In the embodiment described above, measures such as restart of the system and notification to the administrator are taken as security measures at the time of unauthorized execution detection, but in the present modification, security setting is enhanced after restart.

When restart is forcibly performed as a security measure, the attacker having intruded into the system can be temporarily excluded. However, taking no measure against the intrusion method will allow intrusion of the attacker again. Therefore, in the present modification, the security is enhanced after restart, thereby suppressing re-intrusion of the attacker. For example, intrusion from the outside is prevented by enabling the firewall function of the MFP and blocking the connection from the outside of the network to which the MFP belongs. By implementing such a security measure, it is possible to suppress re-intrusion of the attacker. Regarding what security measure is to be implemented, a measure determined in advance by the system may be implemented, or a security measure determined by the user may be implemented.

Note that the physical input described in the embodiment described above can include various inputs such as button pressing, touch panel operation, IC card holding operation (voltage change), human sensor, and sensing of a coin at the time of charging.

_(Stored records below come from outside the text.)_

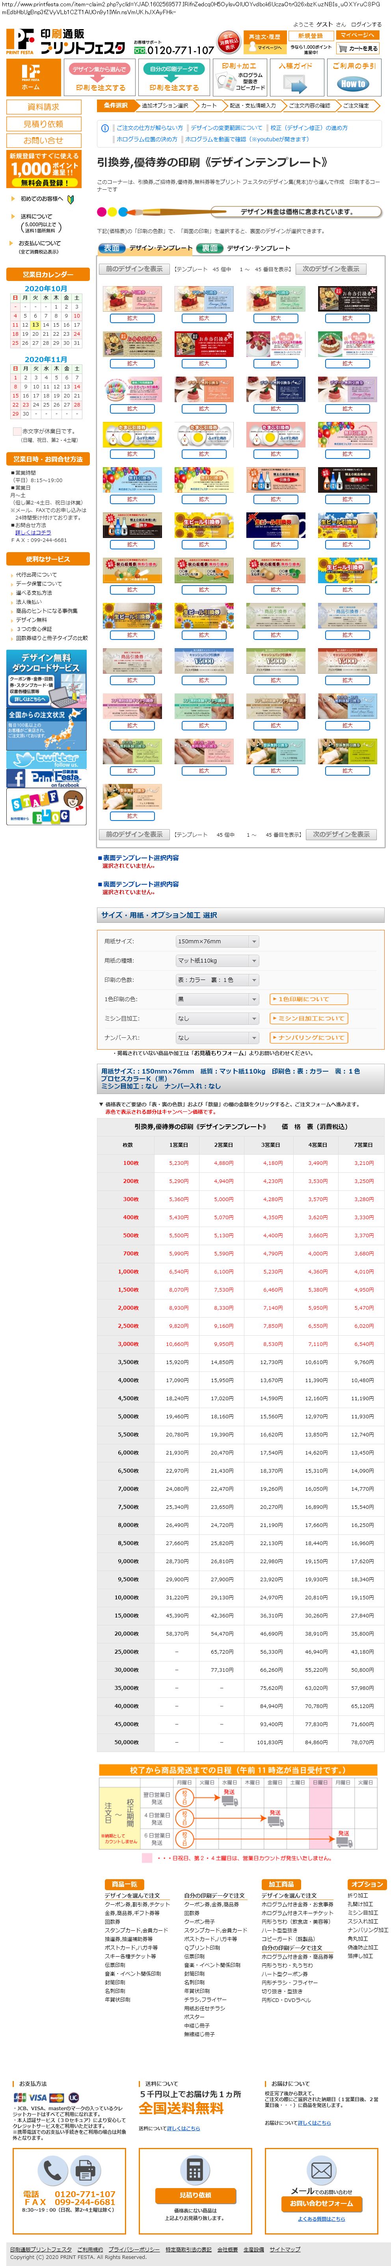
Task: Click the 1色印刷について link button
Action: click(308, 999)
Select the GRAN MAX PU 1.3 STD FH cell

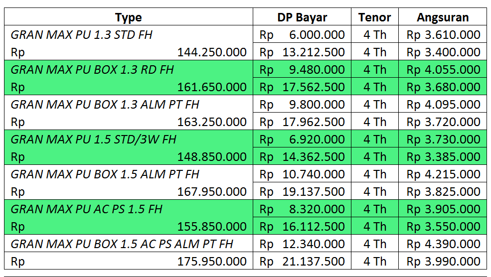(82, 35)
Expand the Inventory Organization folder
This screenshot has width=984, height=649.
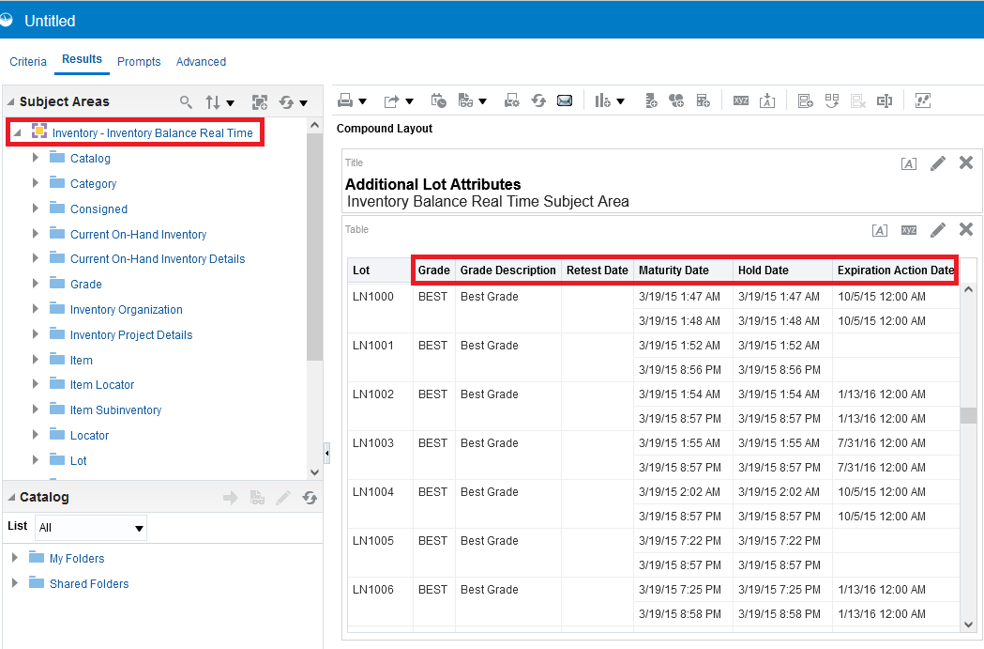click(x=36, y=309)
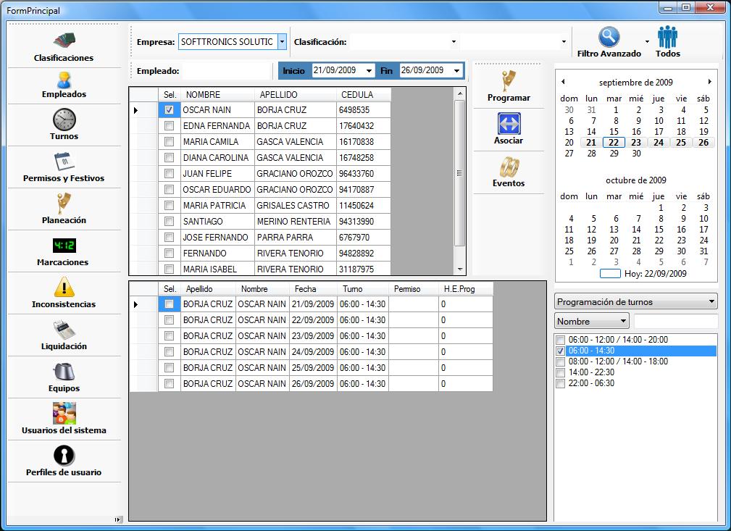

The process described in the embodiment described above can include various processes such as copying, scanning, faxing, administrator authentication (using an IC card), sleep release, and charging.

As described above, according to the present invention, unauthorized execution of the process can be detected by monitoring the state of a physical input serving as an execution condition of the process at the time of process execution of the information processing apparatus, and confirming whether or not the physical input serving as the execution condition at the time of process execution is executed.

According to the present invention, it is possible to detect unauthorized use of a process when the process of an information processing apparatus is executed.

OTHER EMBODIMENTS

Embodiment(s) of the present invention can also be realized by a computer of a system or apparatus that reads out and executes computer executable instructions (e.g., one or more programs) recorded on a storage medium (which may also be referred to more fully as a ‘non-transitory computer-readable storage medium’) to perform the functions of one or more of the above-described embodiment(s) and/or that includes one or more circuits (e.g., application specific integrated circuit (ASIC)) for performing the functions of one or more of the above-described embodiment(s), and by a method performed by the computer of the system or apparatus by, for example, reading out and executing the computer executable instructions from the storage medium to perform the functions of one or more of the above-described embodiment(s) and/or controlling the one or more circuits to perform the functions of one or more of the above-described embodiment(s). The computer may comprise one or more processors (e.g., central processing unit (CPU), micro processing unit (MPU)) and may include a network of separate computers or separate processors to read out and execute the computer executable instructions. The computer executable instructions may be provided to the computer, for example, from a network or the storage medium. The storage medium may include, for example, one or more of a hard disk, a random-access memory (RAM), a read only memory (ROM), a storage of distributed computing systems, an optical disk (such as a compact disc (CD), digital versatile disc (DVD), or Blu-ray Disc (BD)™), a flash memory device, a memory card, and the like.

While the present invention has been described with reference to exemplary embodiments, it is to be understood that the invention is not limited to the disclosed exemplary embodiments. The scope of the following claims is to be accorded the broadest interpretation so as to encompass all such modifications and equivalent structures and functions.

This application claims the benefit of Japanese Patent Application No. 2024-080373, filed May 16, 2024, which is hereby incorporated by reference herein in its entirety.